The Lizard and the Caterpillar

Although this recent poem of mine entitled The Lizard is to some extent a ‘found poem’, inspired by a striped lizard that actually does live under my sofa, it also owes a great and duly humble debt to Manuel Bandeira’s Namorados simple but sinister little dialogue poem—almost an eclogue—that has long haunted me. I post here first (I) some preliminary reflections; followed by (II) my own very different poem, (III) an attempt at an English translation of Bandeira’s poem, and, finally, (IV) some comments on the contemporary significance of the great Brazilian poet’s work. I post this in response to Andy Townend’s Poetry Rehab prompt—Talk— because, although my own poem has nothing whatsoever to do with the prompt, Bandeira’s presents an interesting little snippet of conversation, in which one of the characters speaks volumes but utters no words.


I am fascinated by identical or near-identical words in the Portuguese language that have completely different meanings depending on gender without having anything to do with biological sexual differences. “Tesoura’, for example means ‘scissors’, while “tesouro” means “treasure.”

“Lagarto” means “lizard”, while “lagarta” means “caterpillar”. Are these words related to one another etymologically? Is there any semantic overlap between the two in the linguistic unconscious of a native speaker? Does the word “lagarta” summon up both the image of a sexless caterpillar and that of a female lizard as it does for me? Is the “lagarta” in the Bandeira poem larva, reptile-woman, or both?


The Lizard

The lizard who lives under the sofa

pops out only once in a while

to look around or grab a scrap of food.

He is so fast

the cat’s eyes barely register him.

Now and then, he nudges my naked foot;

as if meaning

to remind me

how something tiny

but all-important

cannot be expressed directly

or in words.


Here is my attempt at a translation of Namorados. I prefer to leave it untitled.

A boy sidles up to a girl and says,

“Toni, I’m not used yet to your body or the shape of your face.”

The girl rolls her eyes and waits.

“Do you remember, when we were kids

and we would chance upon a striped caterpillar?”

The girl remembers.

“And we would stop to look at it…”

Fond childhood reminiscences twinkle in the girl’s eyes.

The boy proceeds sweetly,

“You are like that striped caterpillar, Toni…”

The girl’s eyes widen suddenly in protest and her jaw droops in disbelief.

“You are so funny, Toni. You look crazy,”

the boy concludes.


Towards the end of his life, the French philosopher Jacques Derrida was asked by an interviewer to predict the most pressing philosophical issue of the 21st century. Derrida responded with the single word ‘sex.’ When pressed to elaborate on this, he expanded his response into “How do we deal with the sexual desires of those not deemed to be sexually attractive?”

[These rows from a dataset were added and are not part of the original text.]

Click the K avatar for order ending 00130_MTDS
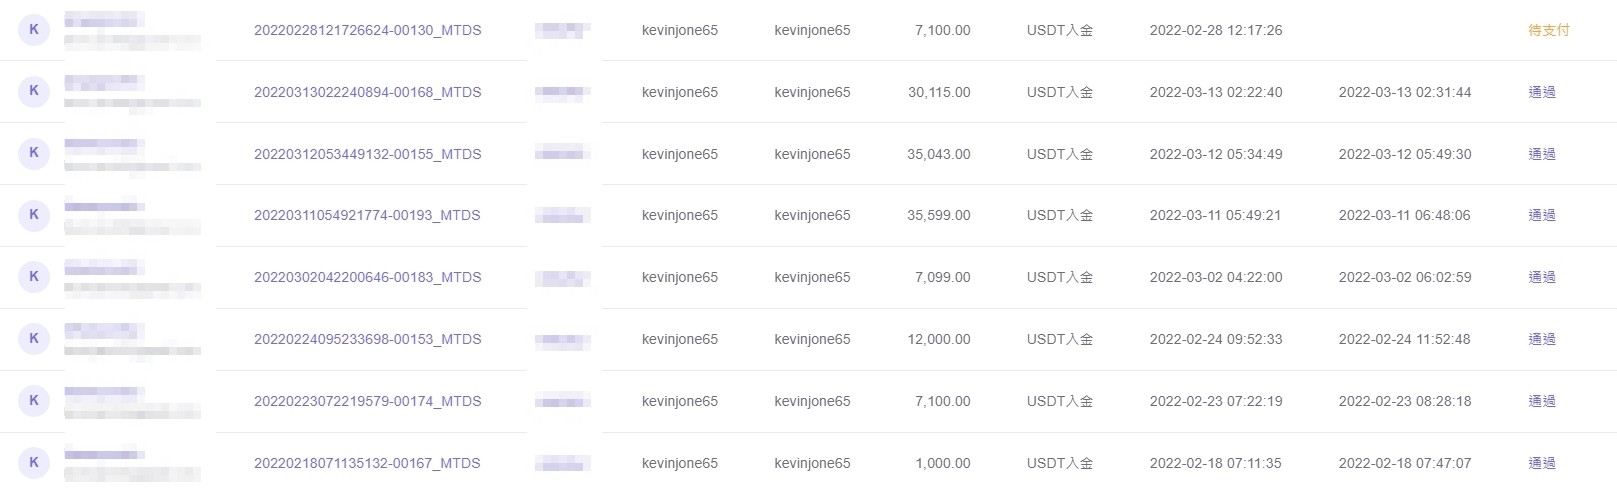Image resolution: width=1617 pixels, height=493 pixels. coord(34,30)
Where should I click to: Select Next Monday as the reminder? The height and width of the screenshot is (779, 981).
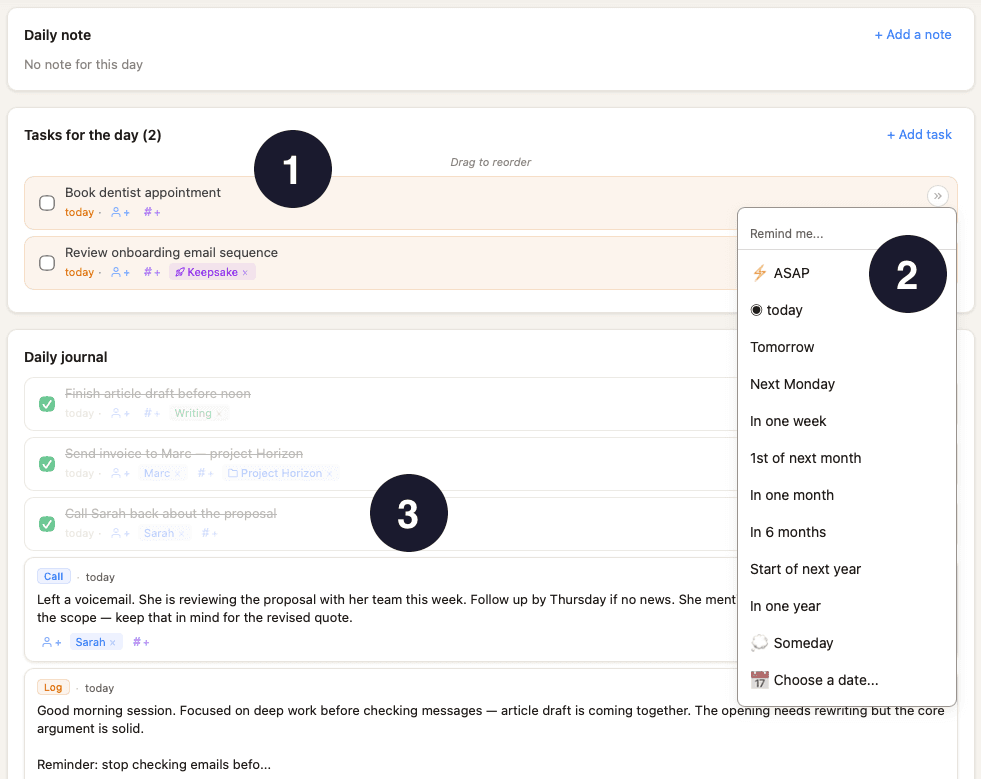[x=792, y=384]
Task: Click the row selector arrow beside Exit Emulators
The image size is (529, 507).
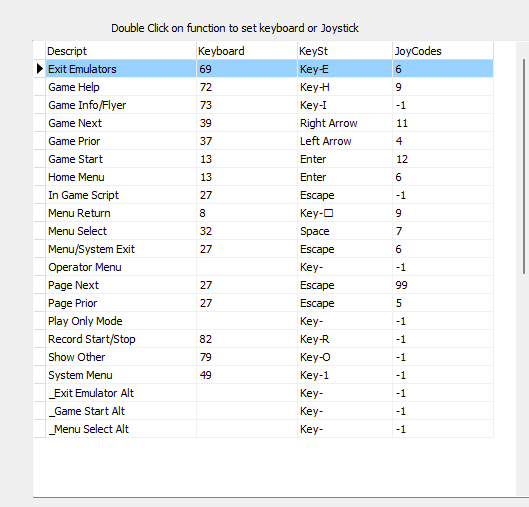Action: (39, 69)
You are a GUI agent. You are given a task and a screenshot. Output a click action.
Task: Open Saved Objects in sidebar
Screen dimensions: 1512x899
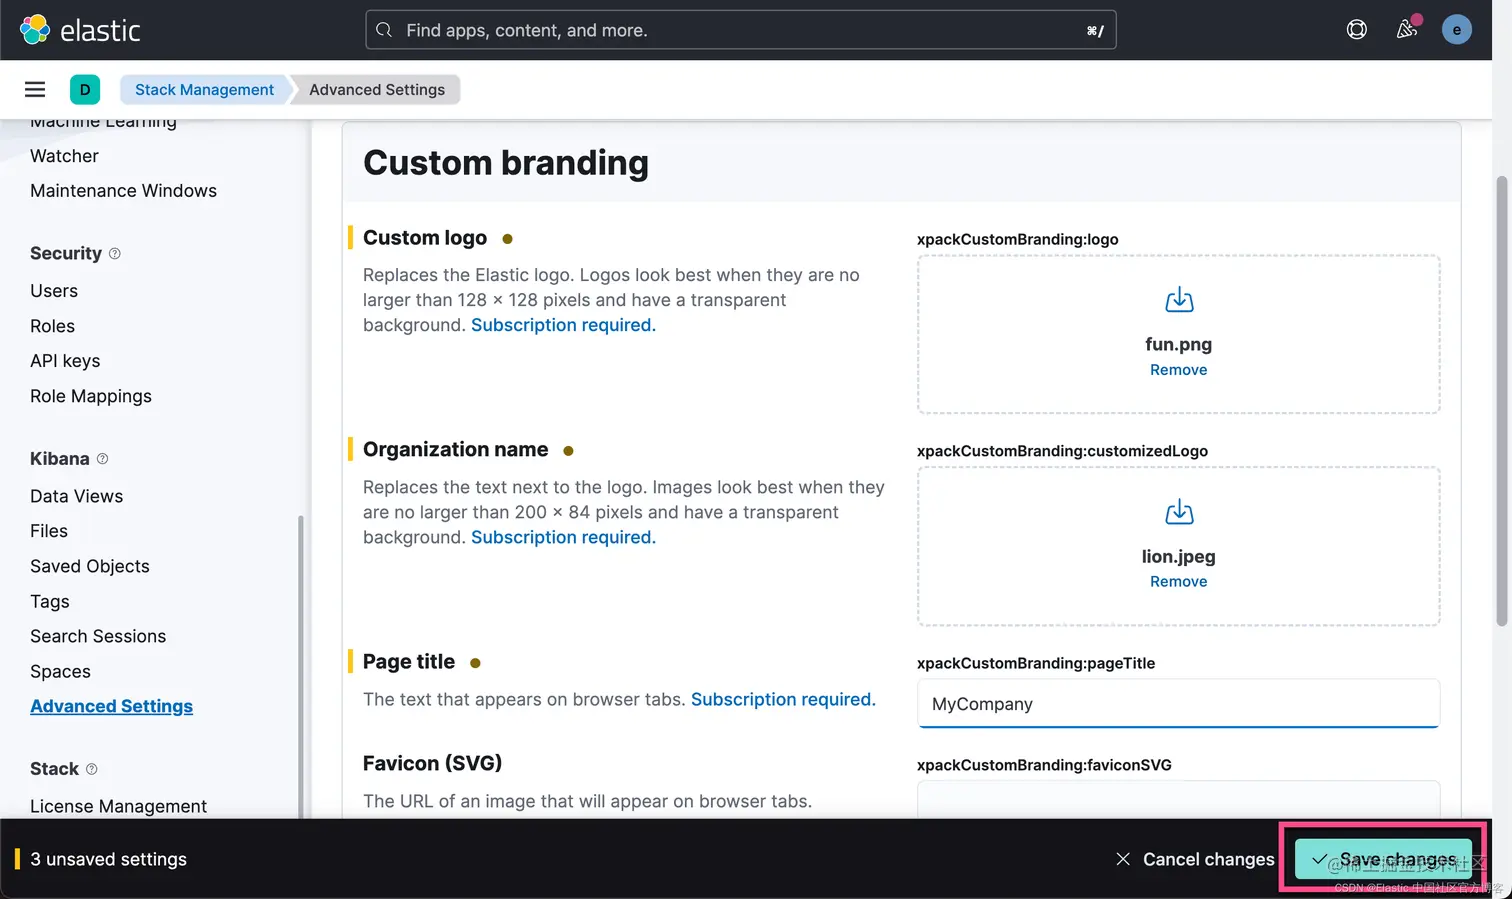coord(90,566)
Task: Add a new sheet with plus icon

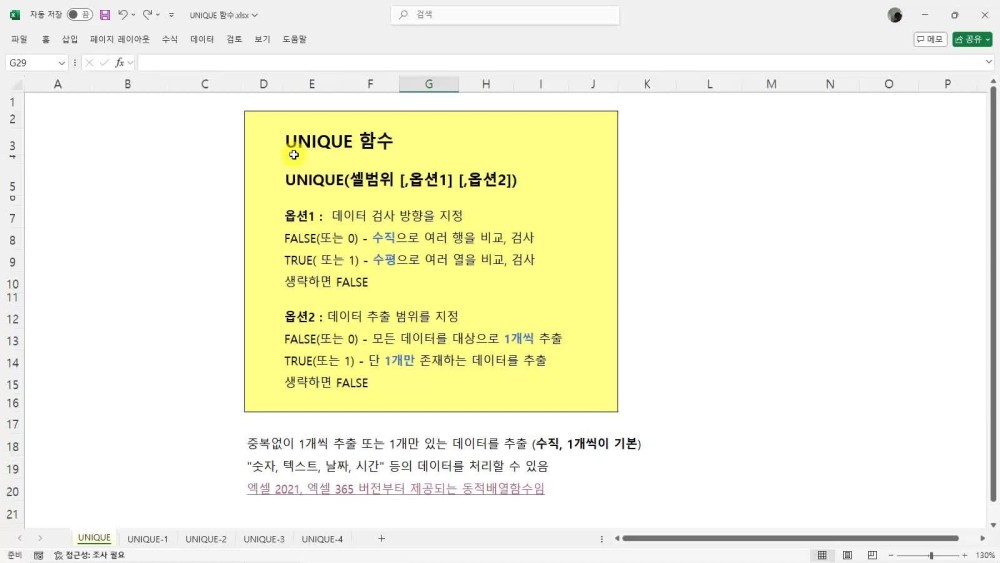Action: click(x=381, y=539)
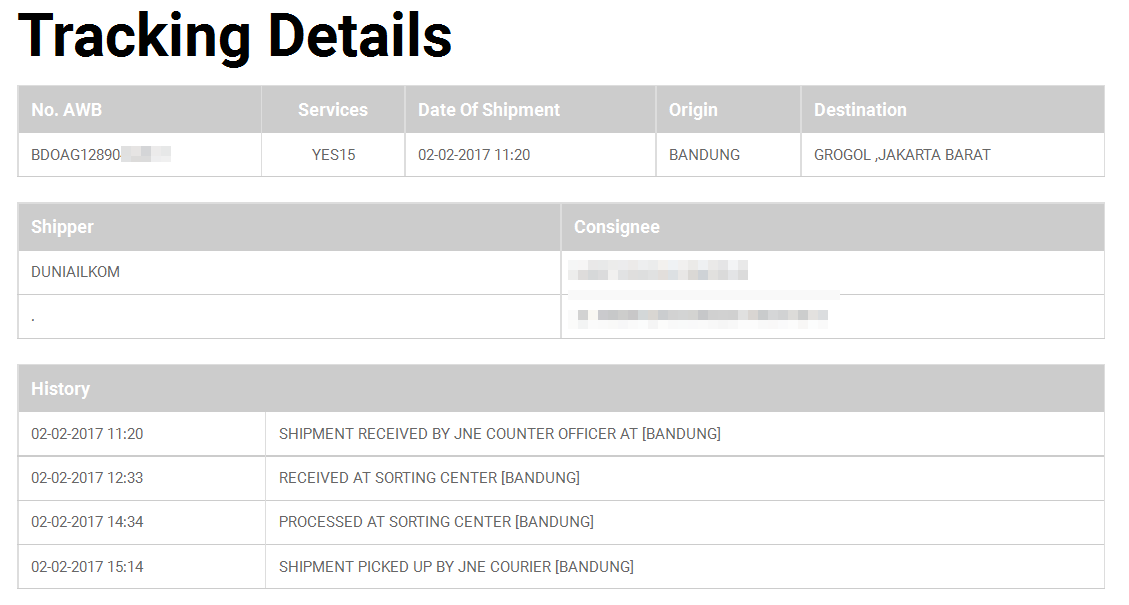Viewport: 1129px width, 605px height.
Task: Click the Tracking Details heading
Action: click(235, 36)
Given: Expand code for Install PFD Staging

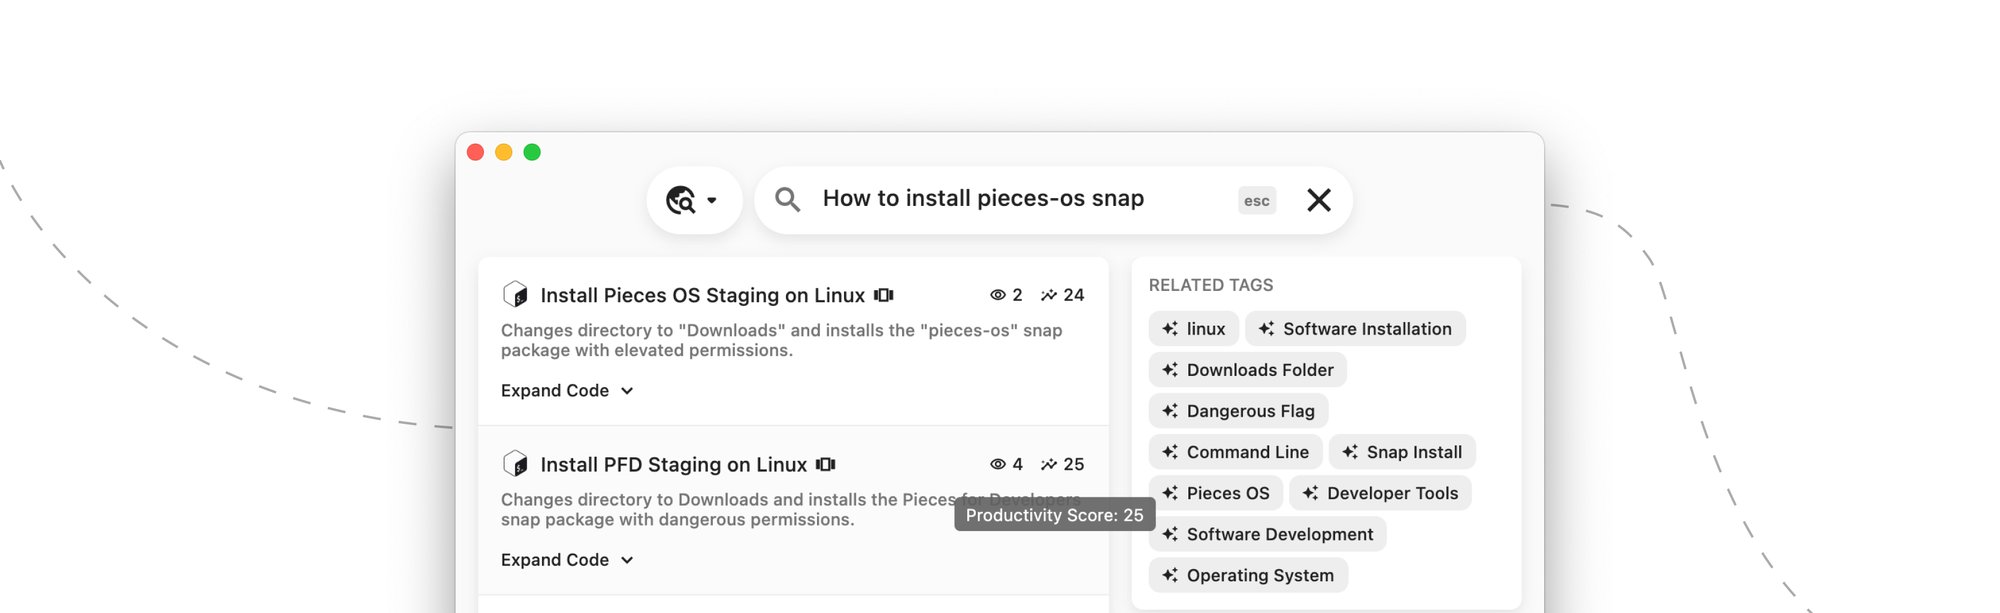Looking at the screenshot, I should click(567, 560).
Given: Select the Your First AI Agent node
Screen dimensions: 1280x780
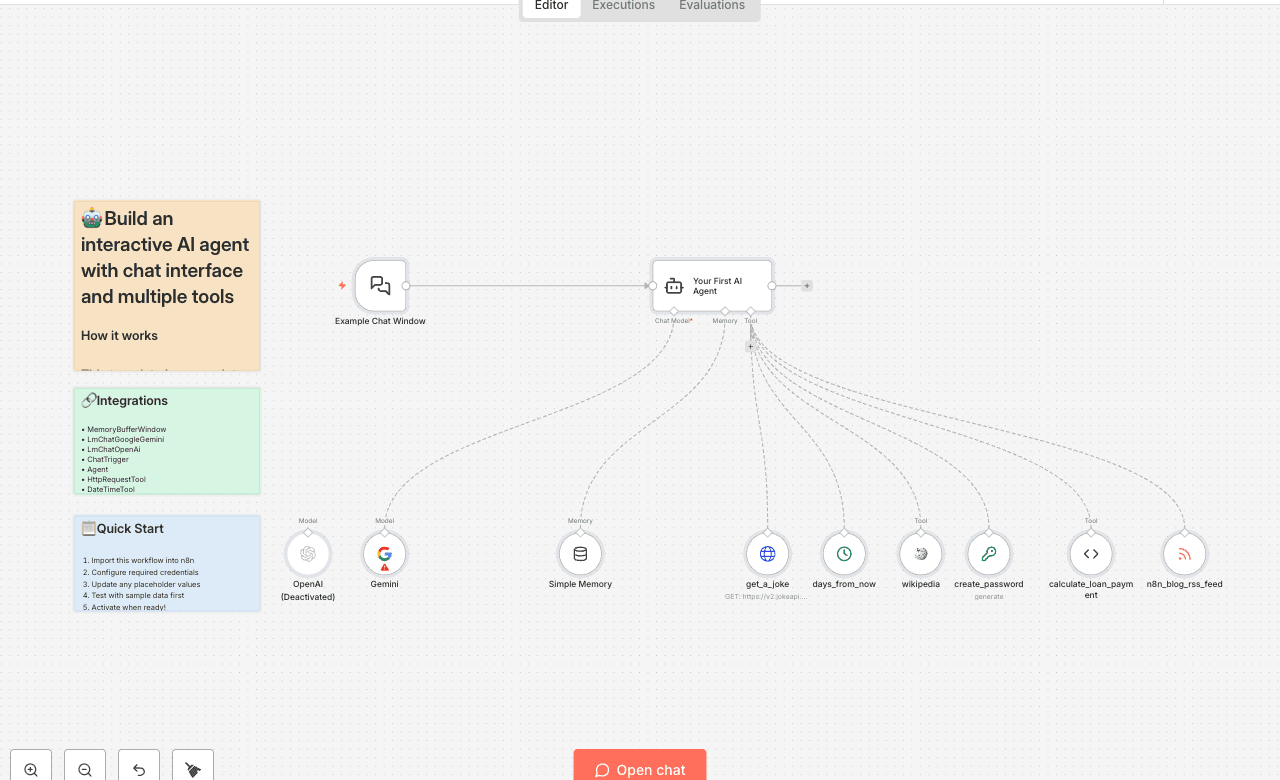Looking at the screenshot, I should (x=711, y=286).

I may be paraphrasing, misquoting and conflating a bit here, but the question is still very sharp and stark. In a world increasingly guided by neo-Darwinism and a runaway a cult of plastic beauty fuelled by social media, we are entering an age in which people who do not, will not or cannot conform to such canons are excluded from society by a particularly vicious form of sexual selection. It is no coincidence that these tend to be the same people who are consigned to the rubbish bin of in perpetuum structural unemployment by the new neo-liberal global order.

We have forgotten how to love and accept people for their individuality and peculiarities, rather than on the basis of conformity to some universally accepted norm. If you look or dress differently, you are shunned; if you say something in polite conversation that strays even slightly from a received platitude, people look around desperately to other people for almost always forthcoming confirmation that some unwritten rule has been breached.

Manuel Bandeira packs a lot into this seemingly throwaway little poem. It could be a poem about adolescence, a time of life when male and female bodies alike go through clumsy off-putting transformations and girls and boys alike retain from the latency period a certain residual, if smuttily giggling, disgust and disdain for the bodies of the opposite sex.

But it is also a poem about self-image and Narcissism. The girl wants to be seen as a princess not a caterpillar; but the boy loves her clumsily for the awkward caterpillar-like creature she is, in a quaint inversion of the fairy-tale tropes of frog-prince, Cinderella or ugly duckling. His love of a real person rather than a media-hyped version of it is rejected. But the girl succeeds only in making herself uglier (silly and crazy) by ‘turning her nose up’ at his clumsy incantations and aspiring to or wishing to be seen to conform to the princess norm that society dictates.

Feminists may well argue that this is yet another (albeit inverted) example of the male gaze: the dialogue urges us to read the story both ways. But there is nothing of the entitled patriarchy of the dreamily imagined sickly idyllic ‘pear-shaped breasts’ of T. S. Eliot’s recently released private erotica to be found in this sharp and prescient little Brazilian poem.

The lover here is celebrated as a peculiar little punk-like creature with a clear will of her/his/its own that occasionally crawls out of a crack or appears on a leaf—not as Greek goddess, muse, or female body perceived as horticulture.